Between the Fences, 2014 Looks Promising

SOUTH OZONE PARK, NY, December 15, 2013—There’s nothing like an electrifying performance by a 2-year-old to warm the cockles on a snowy, Christmas-is-coming weekend.

But before jumping on any 2014 Kentucky Derby bandwagons, or a 2013 Eclipse Award for juveniles scenario for that matter, a few thoughts. Second things first.

In my view, Shared Belief, as impressive as he was, might be suffering from what likely will prevent Mucho Macho Man from becoming the 2013 Horse of the Year. While the accomplishment is huge, it appears too little too late.

Wise Dan remains the heavy favorite to repeat as best in show by virtue of the fact that Grade 1 scores in the Awesome Again and Breeders’ Cup Classic does not a Horse of the Year championship make.

And you thought the 2013 scenario was vexing?

However, there is a belief shared by virtually everyone who watched the G1 Cash Call Futurity that Jerry Hollendorfer’s colt is—at least, and all other things remaining equal—a serious race horse.

And know that when it comes to Eclipse Award voters, an undefeated 3-for-3 slate is an attractive championship package. What to make of the fact that the victories came on All Weather surfaces will likely be debated sometime in the future.

A mile and a sixteenth in 1:42.16—the final sixteenth in 06:17--is a worthy performance on the clock, and his 5-3/4 length victory margin was inarguably visually impressive.

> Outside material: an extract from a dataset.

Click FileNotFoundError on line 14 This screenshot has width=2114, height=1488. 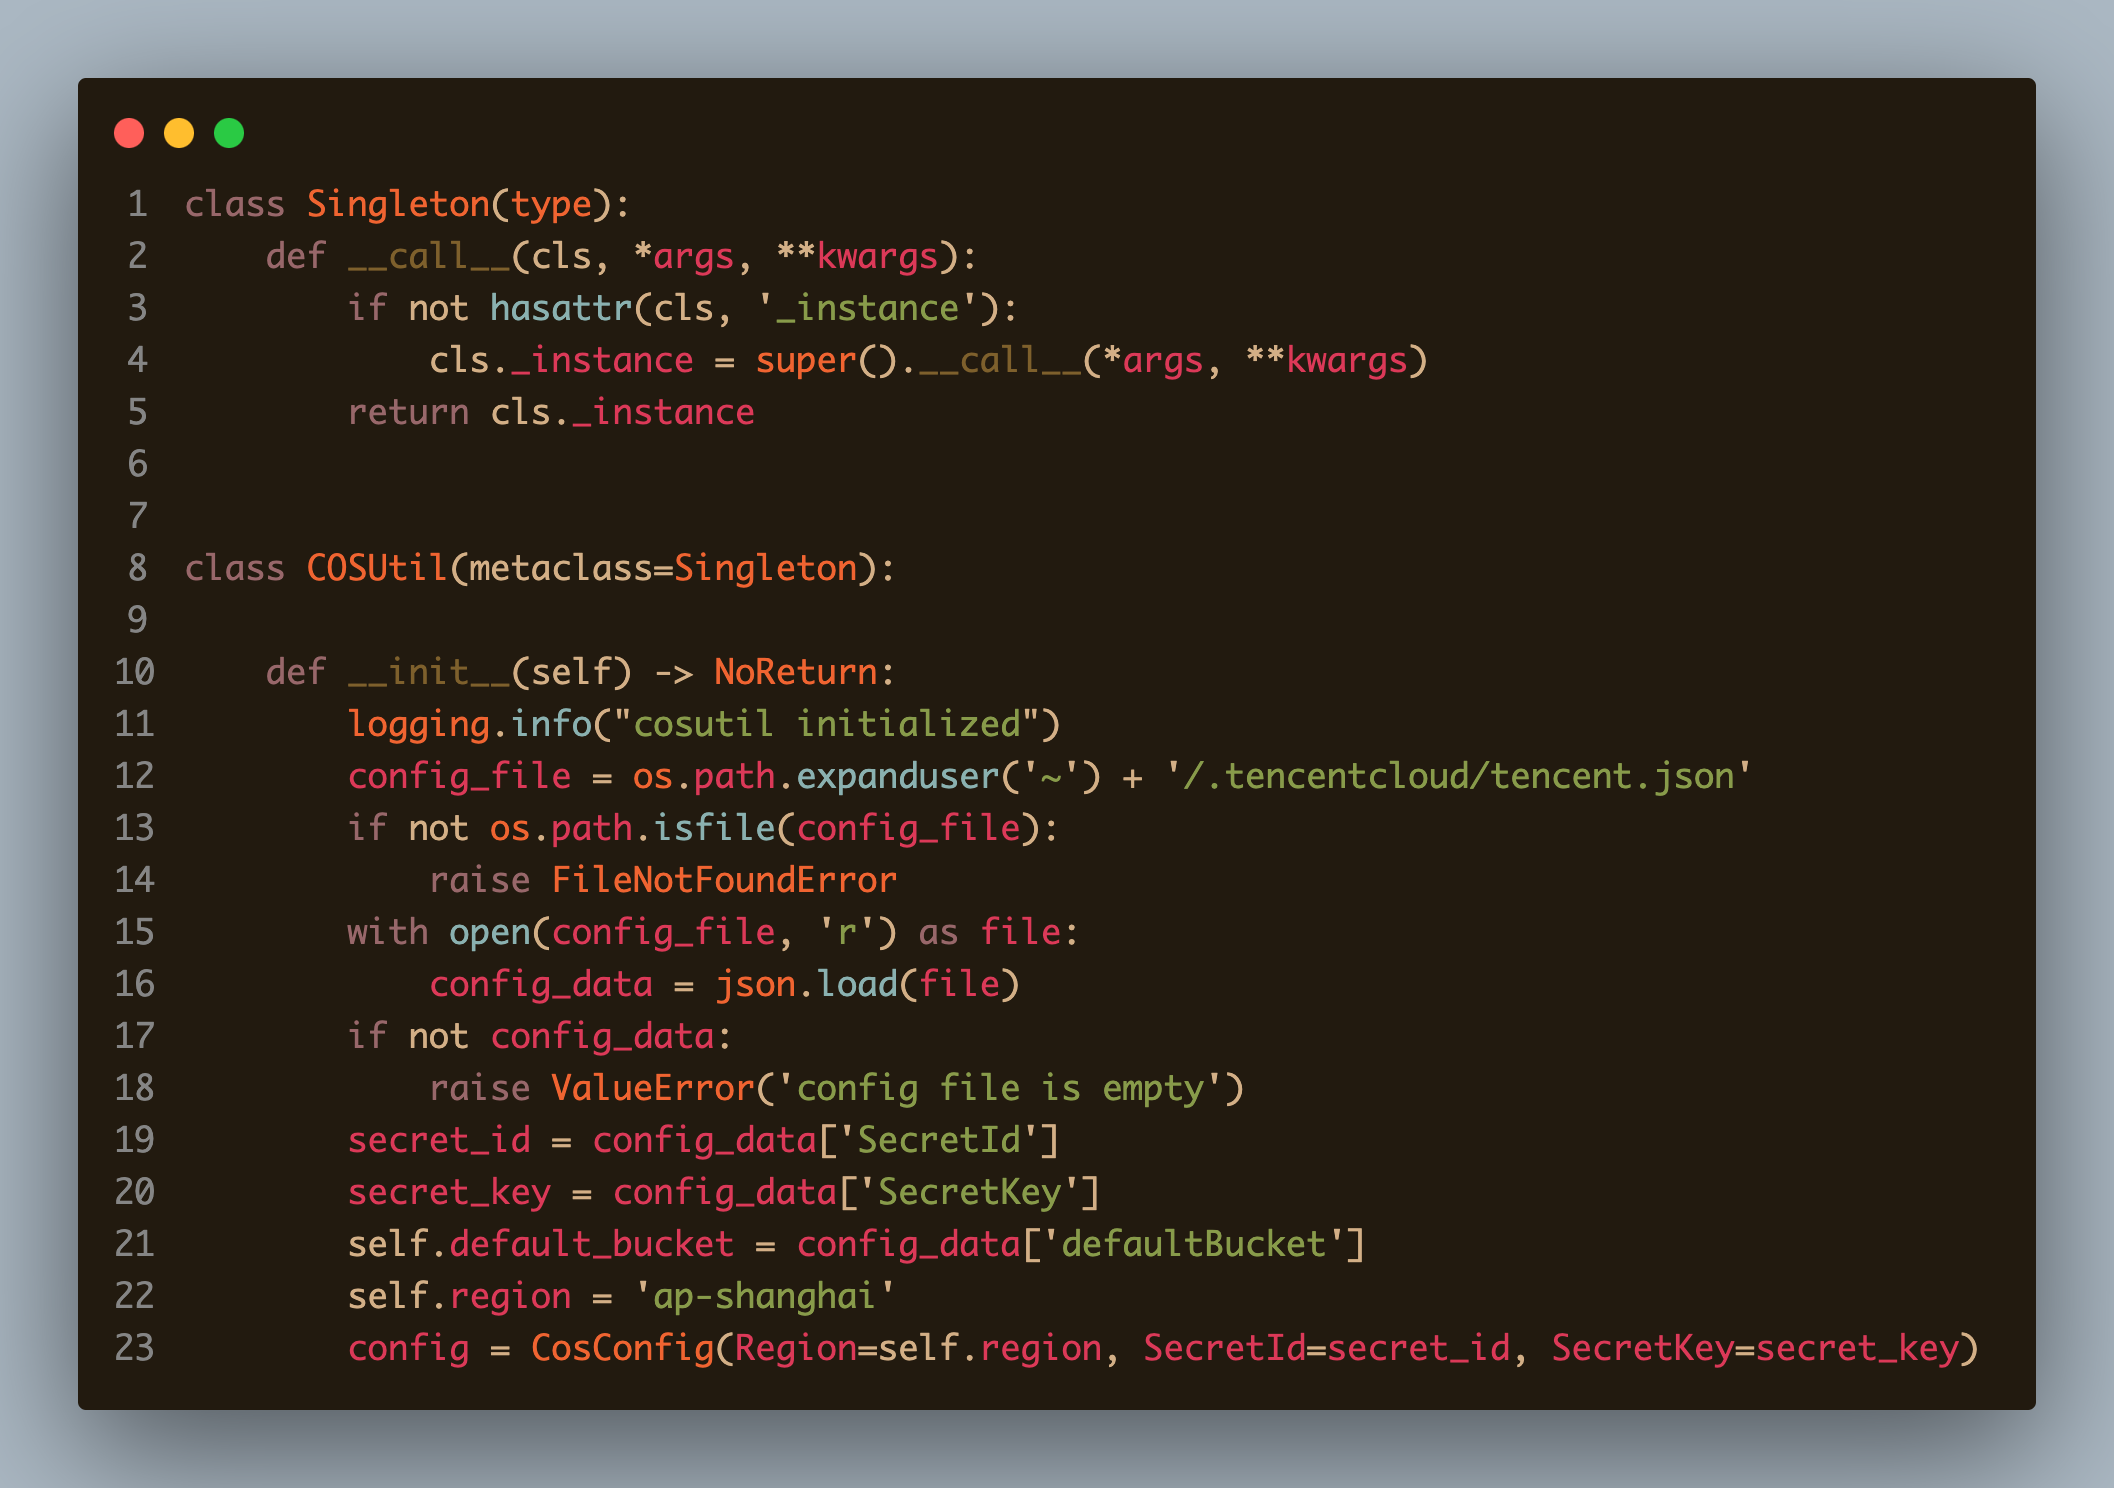724,880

Sitting off a 131.10-1 leader might be just what the trip doctor’s ordered; the fact that the speedy gelding didn’t NEED the lead is a positive for a horse with potential world class aspirations.

While we’re no fan of All Weather surface racing, Hollywood Park’s Cushion Track was, from Day 1, always the least offensive, acting very much like a dirt surface in almost every way; it doesn’t penalize speed in the manner of Polytrack, and horses actually finish-up, not plod home.

But it isn’t dirt, making it less-than as a Derby barometer. And the Candy Ride-Storm Cat mare, while looking good on paper, doesn’t strike fear into the hearts of mile and a quarter fans.

There were, however, some good colts behind him. Runner-up Candy Boy, who made a wild, mid-race run beneath the extraordinary Gary Stevens, is a promising runner and, unlike the winner, has dirt experience—a good second going long at Santa Anita.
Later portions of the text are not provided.